As its subtitle suggests, Material Noise explores how the material aspects of works of criticism and media studies such as Le Da Costa encyclopedique, Jacques Derrida’s Glas, Avital Ronell’s The Telephone Book and Mark C. Taylor’s Hiding matter to understanding them — just as if those works were artist books. For the reader interested in book art, the artist book or whatever one might like to call that art, Material Noise might be better read back to front. The works of book art that Anne Royston explores in Material Noise — Mark C. Taylor’s Le Réal, Las Vegas, NV, Shelley Jackson’s Skin, Johanna Drucker’s Stochastic Poetics and Susan Howe’s and R.H. Quaytman’s Tom Tit Tot — come at the end of the book.

The order though is reassuring. Otherwise we might end with criticism, media theory and critical theory becoming the foreground, the works of art simply background, lost in theoretical translation. A case of Barthes for Barthes’ sake? It is fitting that the very material approach to engaging with book art — even with its most conceptual of instances — should be applied to critics and theorists to explicate their works, only then to conclude by showcasing works of art whose mastery of the material may be said to put the more academic works in the aesthetic shade.

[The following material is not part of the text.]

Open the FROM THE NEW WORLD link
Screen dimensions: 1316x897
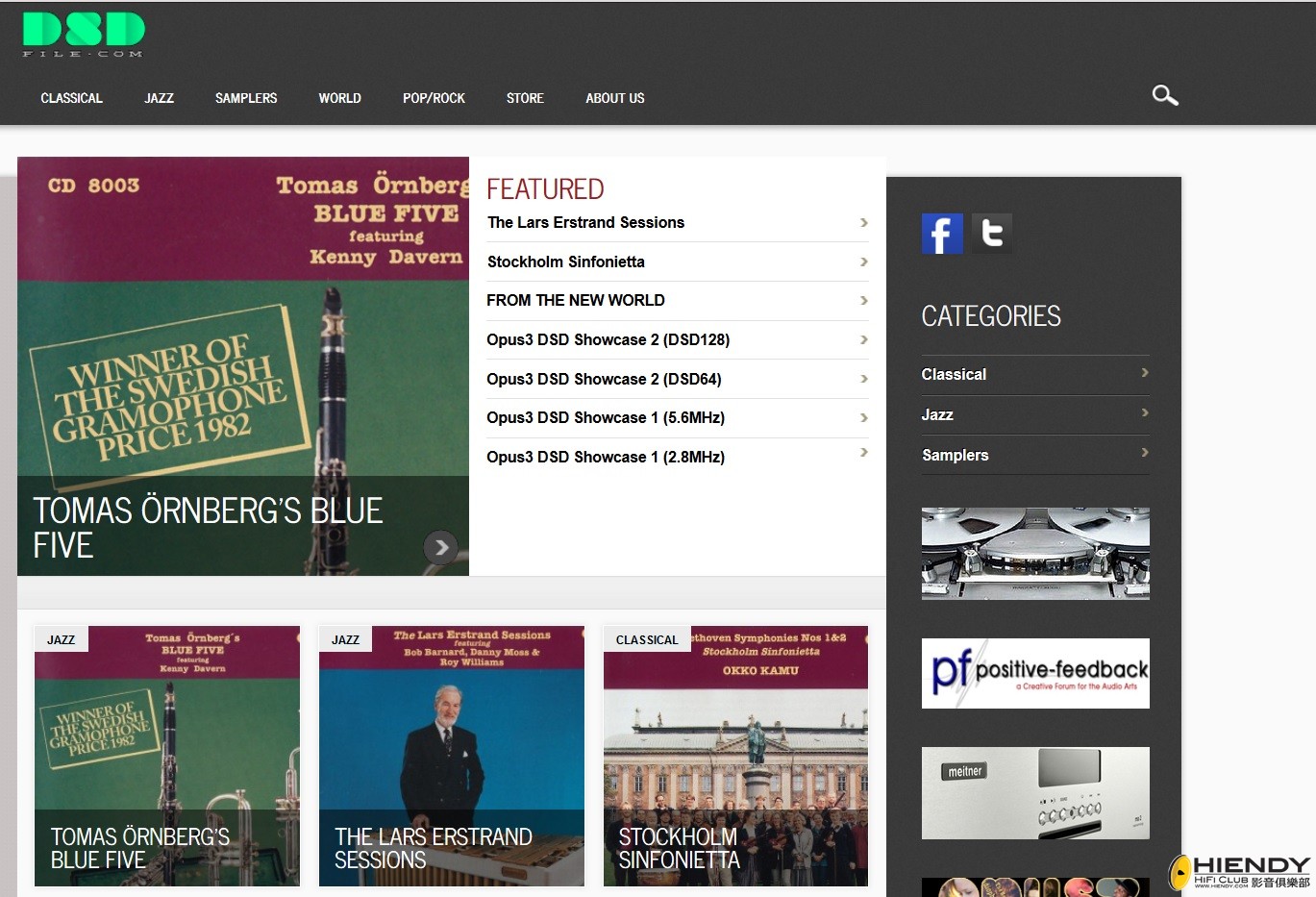(575, 300)
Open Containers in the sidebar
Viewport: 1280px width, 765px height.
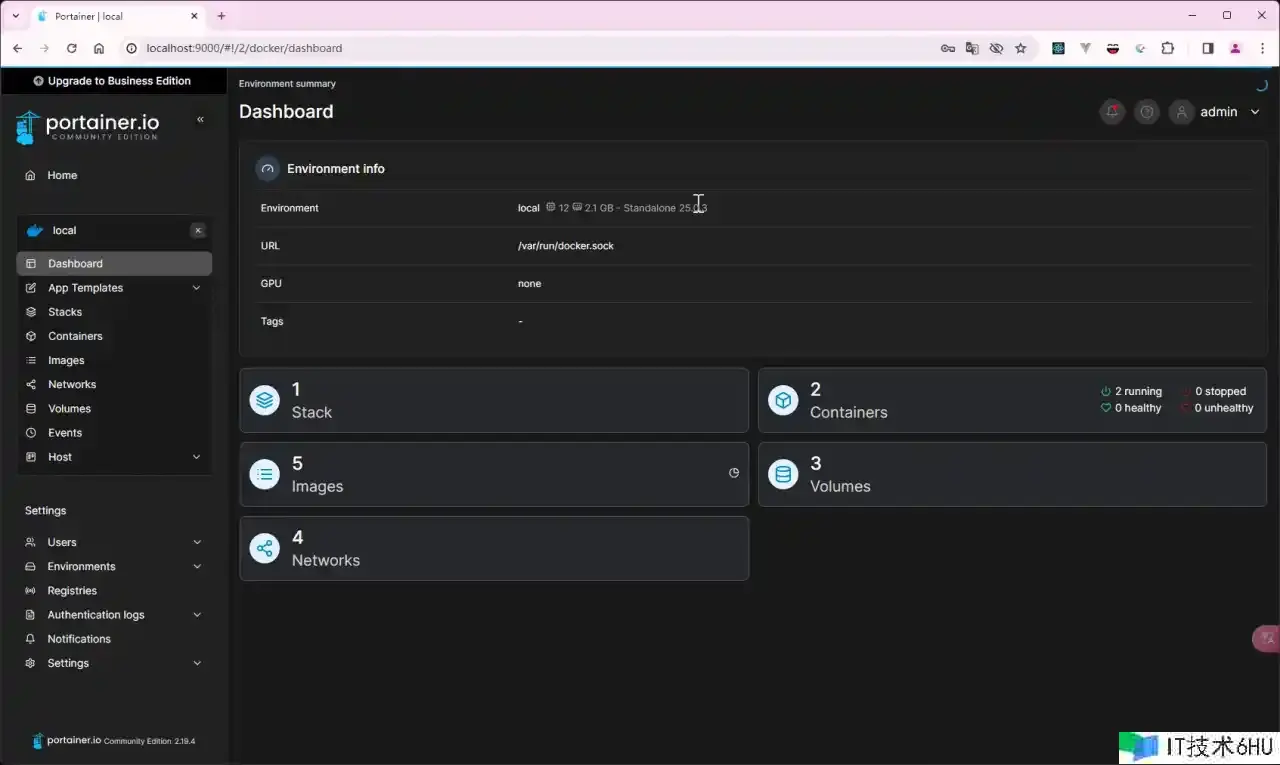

Royston selects the journal — Convolution, founded in 2011 by Paul Stephens — to emblematize her starting point: “a blend of art and criticism that considers its material form at every step” and delivers “a materially immersive reading experience” (pp. 1-3). If her publication had occurred in the future, she could have selected Inscription, founded in 2020 by Adam Smyth, Gill Partington and Simon Morris to serve as an open closing point. But that would have spoiled the reassurance of concluding with the art.

As is the wont of theorists (social, literary and otherwise), she proposes a new term, or tool, with which to build her case: “artistic arguments (my emphasis), a term that indicates theory that pushes back against the expectations of the theory or criticism genre, specifically by employing signification that exceeds the semantics of printed text”. Leaving it to the academics to unpack that proposition professionally and evaluate its application, this casual observer suggests that it is analogous to “upward inflection” but without the implied lack of confidence. With a lack of confidence, it would be the declarative sentence that hedges its bet with that annoying, habitual rising tone that turns it into a question.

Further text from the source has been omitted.